The result of a test case over Business Interruption Insurance involving agents has been handed down by the High Court.
It has ruled in favour of the arguments advanced for insurance policyholders by the Financial Conduct Authority (FCA) on the 'majority of key issues'.
The FCA brought the test case against eight insurance companies and the result is likely to affect claims by some 350,000 small and medium sized firms, including hundreds - possibly thousands - of estate and lettings agencies.
The FCA says that although policyholders will be pleased to see the judgement in their favour, the eight defendant insurers are not liable across all the 21 different types of policy wording in the representative sample considered by the High Court.
It says each policy needs to be considered against the detailed judgement to work out what it means for the policyholder and that those with affected claims can expect to hear from their insurer within the next seven days.
Today's judgment is complex, runs to over 150 pages and deals with many issues. There is also a possibility that the insurance companies involved could lodge an appeal.

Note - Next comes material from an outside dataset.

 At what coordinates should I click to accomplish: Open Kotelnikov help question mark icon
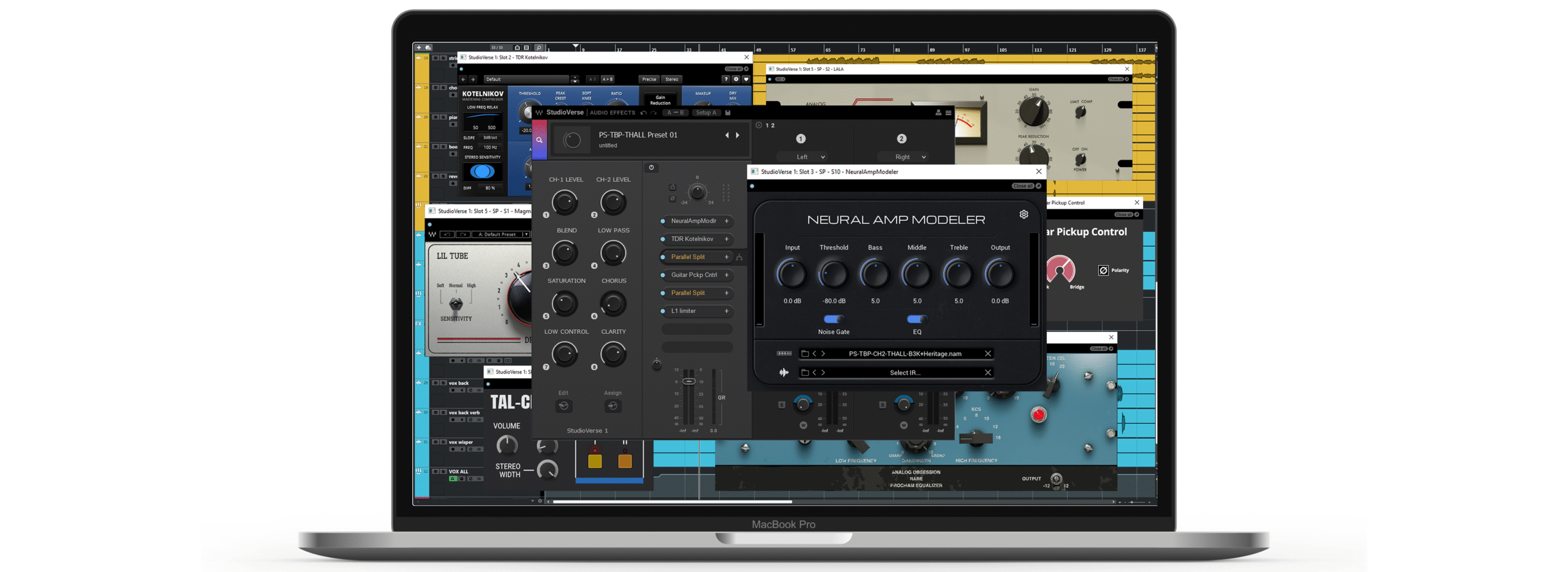click(x=726, y=79)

The FCA argued in court that the pandemic and its consequences, including lockdown, should be treated as a single cause of lost income for policy holders, thus triggering pay outs.
But the insurers asserted that the pandemic and its fallout had to be separated into components. Some of those components would not trigger pay outs.

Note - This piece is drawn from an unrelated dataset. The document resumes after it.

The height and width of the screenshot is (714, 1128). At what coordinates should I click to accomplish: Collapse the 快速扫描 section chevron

Many estate agencies are believed to be amongst the thousands of companies disputing their insurers’ interpretations of liability under different Business Interruption policies; most insurers claim such policies do not cover closures forced by pandemics such as Coronavirus.
Agents contacting Estate Agent Today earlier this year said they believed their BI policies covered circumstances where there was an inability to enter and use normal business premises - for example, during the lockdown.

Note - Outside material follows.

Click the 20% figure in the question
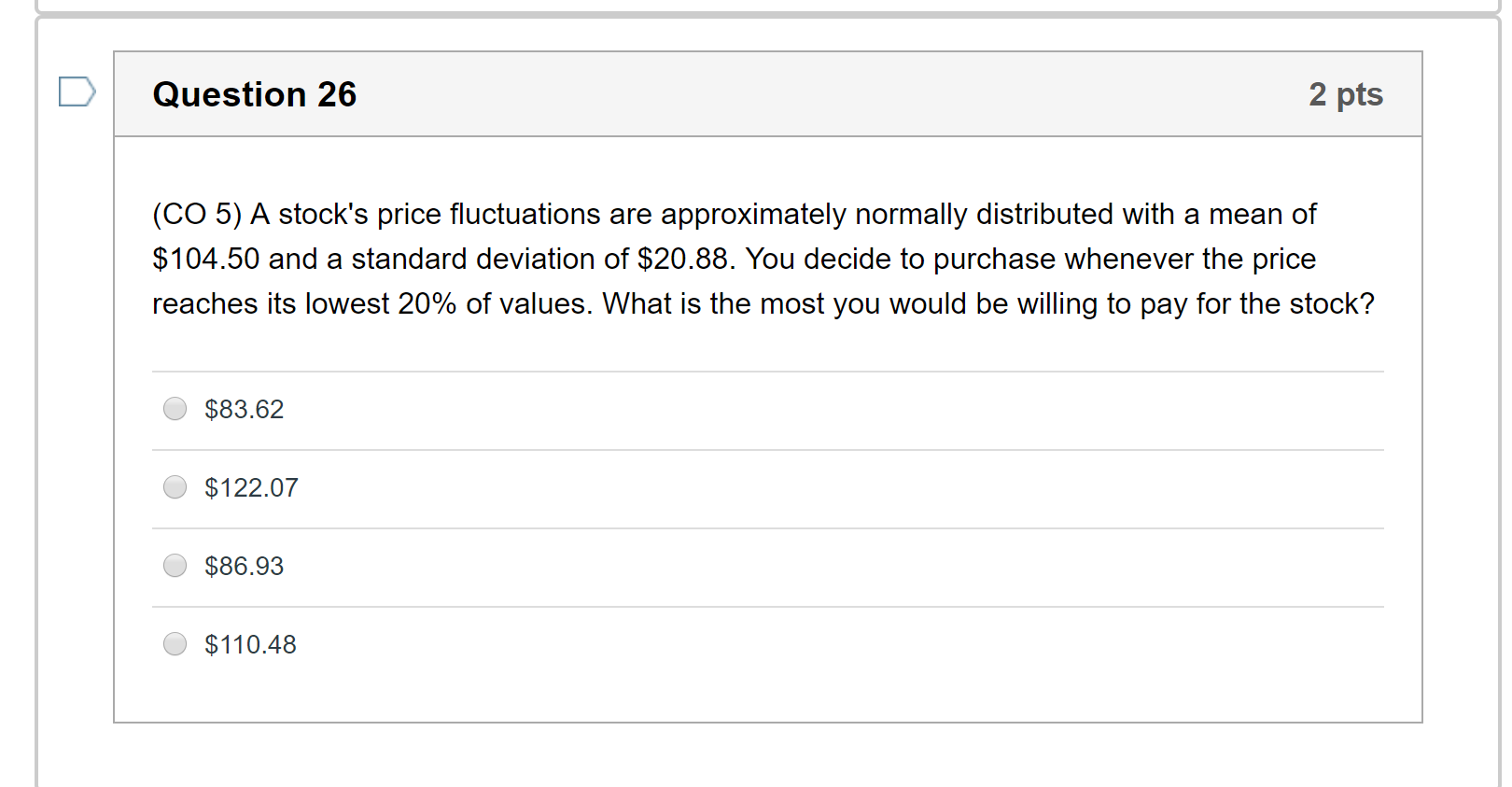Screen dimensions: 1512x787 (427, 303)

Others told EAT their policies covered issues regarding instructions from national or local government to cease trading - again, relevant to the lockdown, they claimed.
You can see the full details of the judgement here and below is a statement from the FCA.
Christopher Woolard, interim chief executive of the FCA, commented:
"We brought the test case in order to resolve the lack of clarity and certainty that existed for many policyholders making business interruption claims and the wider market. We are pleased that the Court has substantially found in favour of the arguments we presented on the majority of the key issues. Today’s judgment is a significant step in resolving the uncertainty being faced by policyholders. We are grateful to the court for delivering the judgment quickly and the speed with which it was reached reflects well on all parties."
"Coronavirus is causing substantial loss and distress to businesses and many are under immense financial strain to stay afloat. Our aim throughout this court action has been to get clarity for as wide a range of parties as possible, as quickly as possible and today’s judgment removes a large number of those roadblocks to successful claims, as well as clarifying those that may not be successful."
"Insurers should reflect on the clarity provided here and, irrespective of any possible appeals, consider the steps they can take now to progress claims of the type that the judgment says should be paid. They should also communicate directly and quickly with policyholders who have made claims affected by the judgment to explain next steps."
"If any parties do appeal the judgment, we would expect that to be done in as rapid a manner as possible in line with the agreement that we made with insurers at the start of this process. As we have recognised from the start of this case, thousands of small firms and potentially hundreds of thousands of jobs are relying on this."